Tumor necrosis factor-α inhibits hTERT gene expression in human myeloid normal and leukemic cells

Telomerase catalytic subunit (hTERT) has been shown to play a critical role not only in telomere homeostasis but also in cellular survival, DNA repair, and genetic stability. In a previous study, we described that tumor necrosis factor-alpha (TNF alpha) induced in the leukemic KG1 cells a senescence state characterized by decreased hTERT activity followed by prolonged growth arrest, increased beta-galactosidase activity, telomere shortening, and major chromosomal instability. Interestingly, granulocyte-macrophage colony-stimulating factor (GM-CSF) abrogated all these events. In the present study, we show for the first time that TNF alpha acts by inhibiting the hTERT gene in both normal CD34(+) cells and fresh leukemic cells.

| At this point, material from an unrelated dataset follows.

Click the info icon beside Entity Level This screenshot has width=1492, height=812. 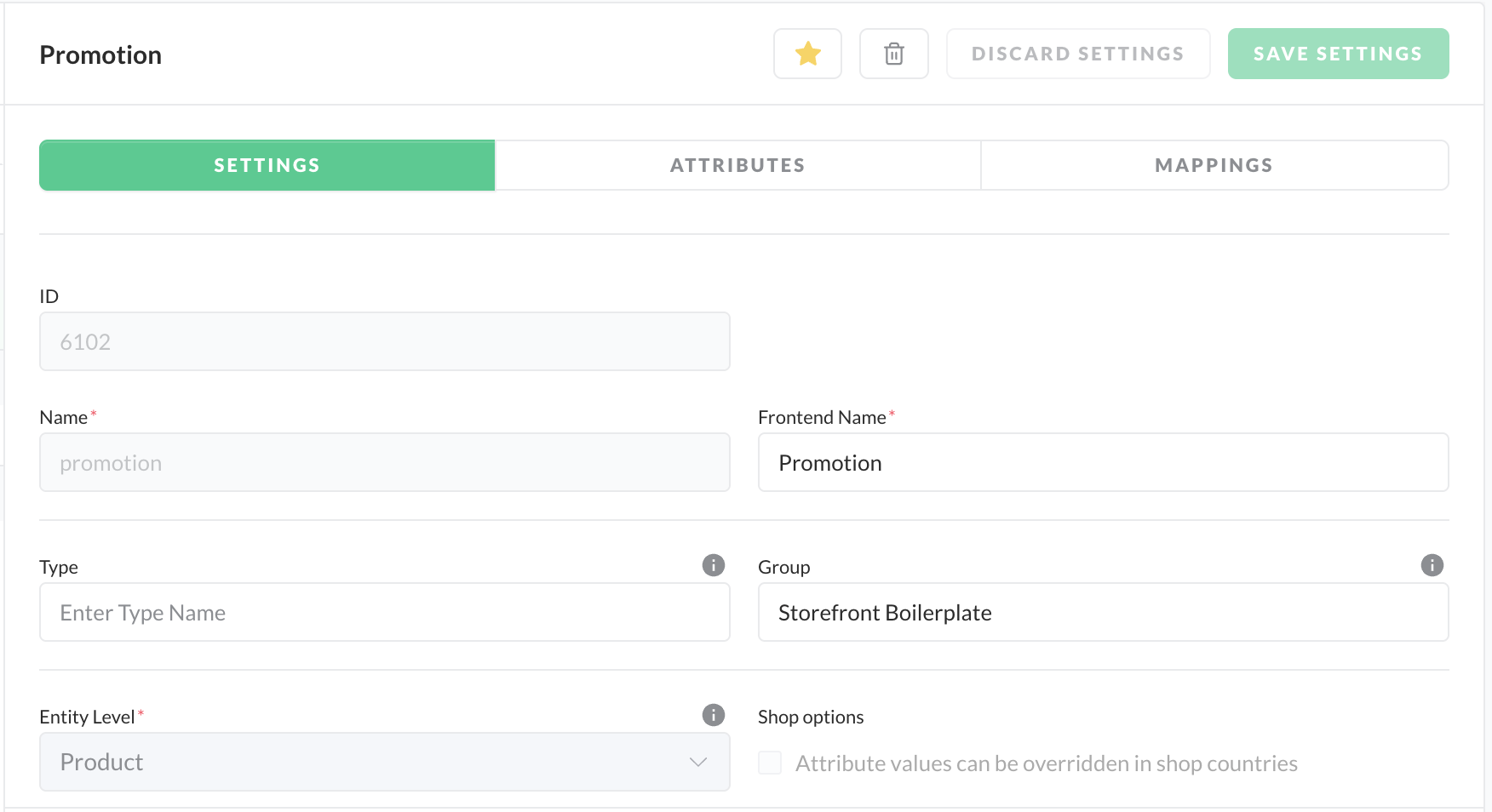pyautogui.click(x=713, y=715)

Using KG1 cells as a representative cellular model, we show that TNF alpha induced sphingomyelin hydrolysis, ceramide production, and c-Jun N-terminal kinase (JNK) activation, all of which are critical components of TNF alpha signaling, resulting in hTERT gene inhibition. Moreover, we provide evidence that the protective effect of GMCSF is related to its capacity to interfere with both ceramide generation and ceramide signaling. Negative regulation of the hTERT gene may represent one mechanism by which TNF alpha interferes with normal hemopoiesis.